でも、これはおいておいて。「自然なお産」では、陣痛促進剤も注射せず、点滴
も打たず、また、生む段階でメスを用いず、帝王切開もありません。

  すべてを自然に任せる。これがどんなにつらいことか。わたくしは見ているだ
けでつらかった...いったん、3分周期できていた強い陣痛も一度は収まって
しまい、再びそれを呼び寄せるのに(途中、おいなりさんを食べ、毛布で体を暖
めた)3時間かかったわけです。陣痛の周期がだんだんと短く、そして強烈にな
ることによって(もりあがることによって)はじめて、「生む」ことが可能にな
るのだそうです。

  そして、いよいよ、勢いよく破水。10回近いトライの果てに、赤ちゃんが、
先生の手によって取り上げられる、なんとも神秘的な光景を見ることができたの
は、「助産院」ならではでしょう。あまりに感動的で少し世界観が変わってしま
ったほどです。(へその緒は、私が切りました)

  自然に任せるのはつらいのですが、生まれたあとの感動はひとしおです。苦し
みぬいた妻と赤ちゃんをみたら、心から「よかったね」と思い切り涙を流して、
泣けました。

  赤ちゃんは、出てきた瞬間に元気よく「おぎゃー」とないてくれました。目も
あいています。ピンク色の元気な赤ちゃんです。不思議と体が(見た目)ですが、
油の膜で覆われていません。(薄い膜でした)

  これは、妊婦さんが妊娠中、ずっと下半身をきちんと暖めていたからなのだそ
うです。(タイツなどをはいて)すると、おなかの中(子宮)も暖かいので、厚
い油の膜で覆う必要がなくなるのだそうです。  なるほど、よくできています。

  結婚前の私たち二人の食べ物、妊娠してからのかみさんの食べ物は、玄米と旬
の野菜、塩、味噌、醤油、パンが中心でしたが、秋頃からは、力をつけようと、
鰯、鳥肉、ソーセージ、卵、チーズ、なども少しは食べるようにしていました。
しかし、こうして元気なピンク色の赤ちゃんに恵まれたのは、基本的には、玄米
と野菜を中心にしていたことが、よかったのだと思います。  (ちなみにそこの
助産院では、特に玄米正食(macrobiotic)は薦めていません)

  今回取り上げてくれた、野本先生という方は、なんと80才のおばあちゃんで、
すでに、(信じられますか)5000人以上を取り上げているベテランです。そ
れが全て「自然出産」で、かつ、なんらかの異常のあった赤ん坊はゼロと言いま
すから、驚いてしまいます。  動作は、さすがにスローなのですが、本当にひと
つひとつ丁寧な仕事ぶりには感心というより、圧倒されます。  お産で徹夜して
もピンピンしていらっしゃいました。

  今回、予定日は1月14日でしたが、それよりも9日早い出産となりました。
にもかかわらず、3500 g という割と大柄な赤ん坊に少し驚いています。

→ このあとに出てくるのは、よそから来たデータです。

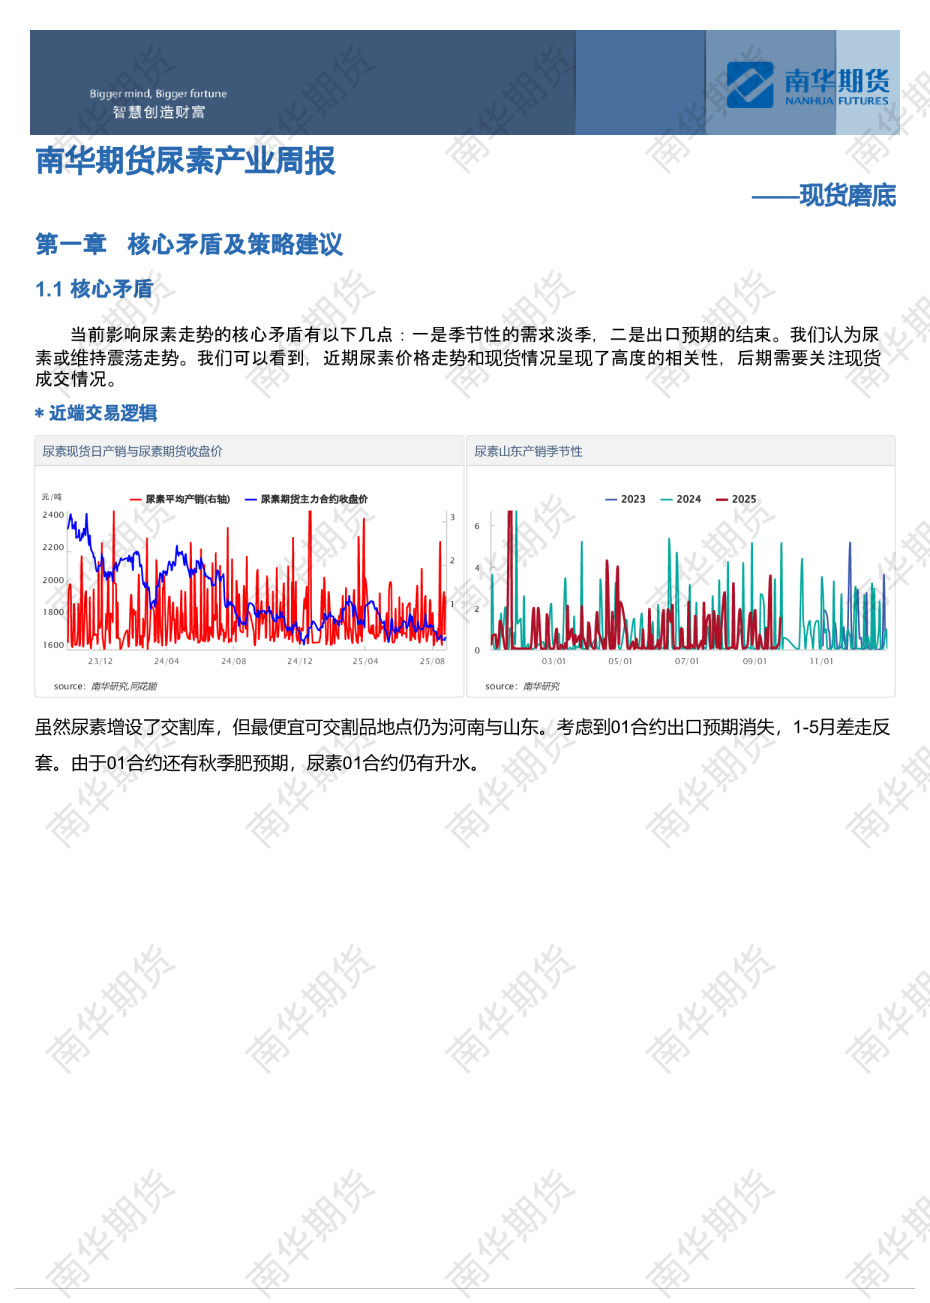
Task: Click the report title 南华期货尿素产业周报
Action: [186, 161]
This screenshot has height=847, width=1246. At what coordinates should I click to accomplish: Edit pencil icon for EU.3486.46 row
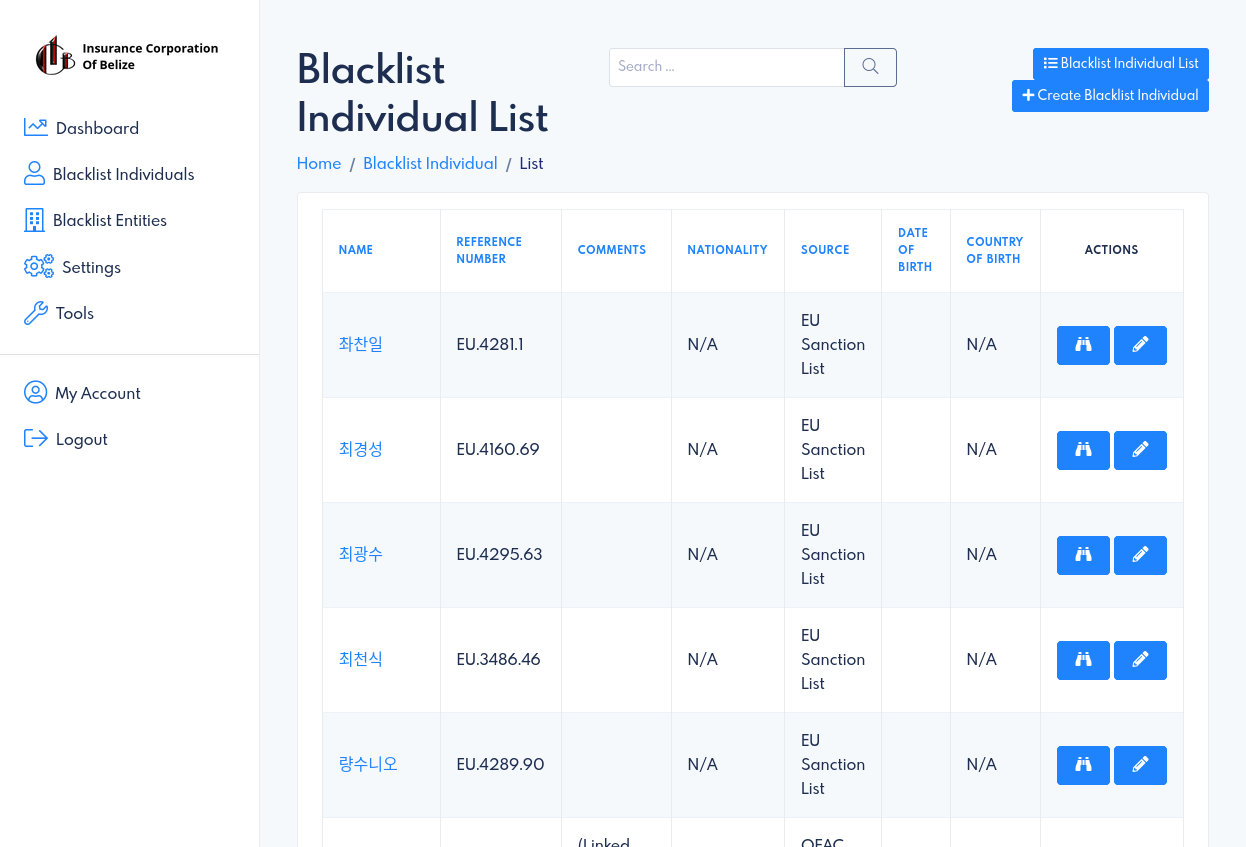[x=1140, y=660]
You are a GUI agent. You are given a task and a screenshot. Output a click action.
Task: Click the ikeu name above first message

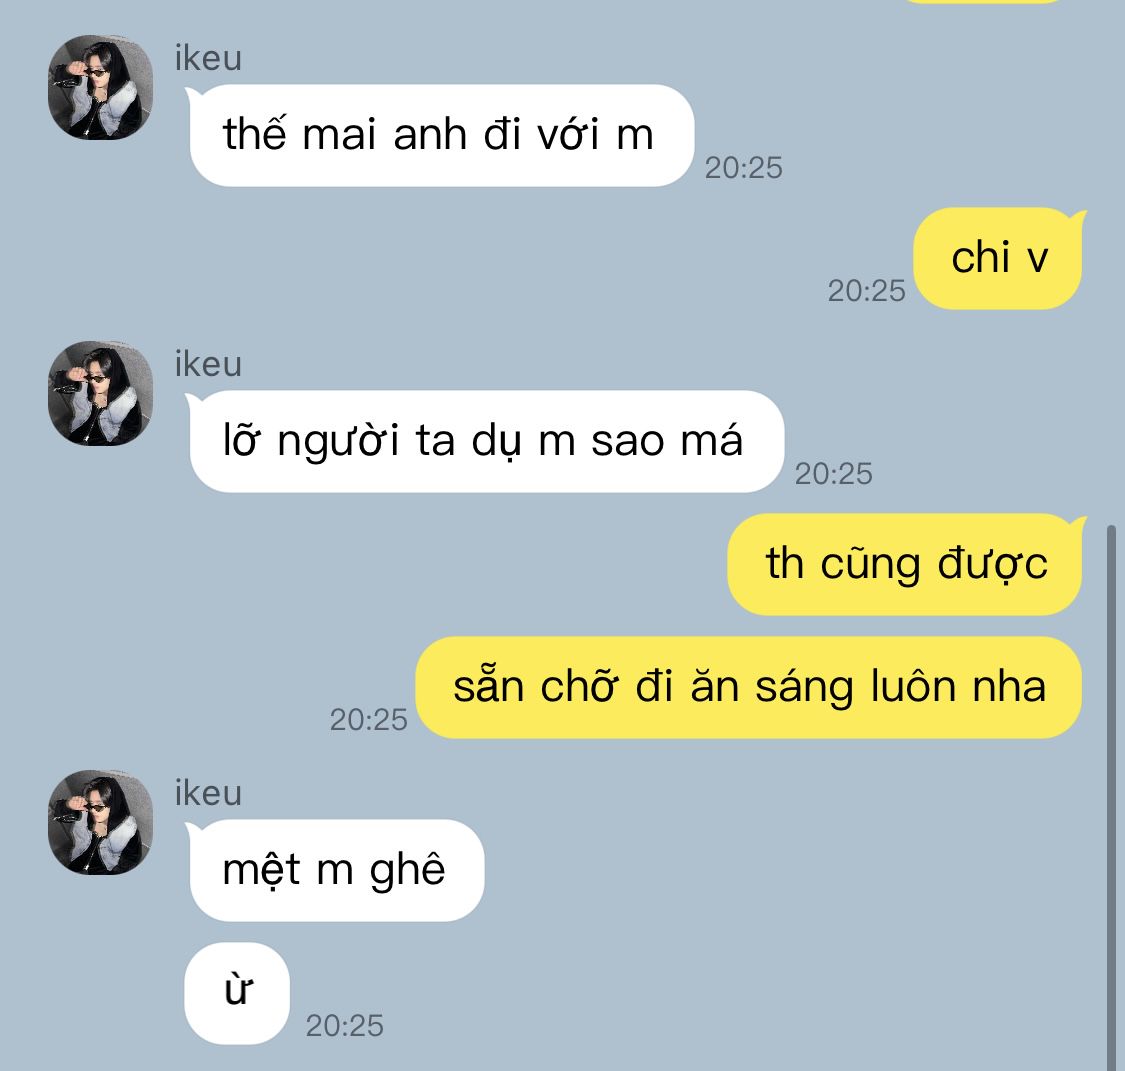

初産で
したし、これがもし予定日通りの出産だったら、さらに大きいわけですから、赤
ちゃんが母親をいたわって早めに出てきたんだなぁ、と思えてきます。

  かみさんは、外観ではわかりにくいのですが(のほほんとしているように見え
るが)実際は芯の強い女性のようです。なにせ、毎日最低一時間は散歩していま
したから。  先生が、とにかく一日二時間は歩け、というもので...  出産の前
日は三時間、歩いているんです。大きなおなかで、重たいだろうに。  そうする
ことによって、赤ちゃんが下に降りてくる。 出産ぎりぎりまで動けるもんですね。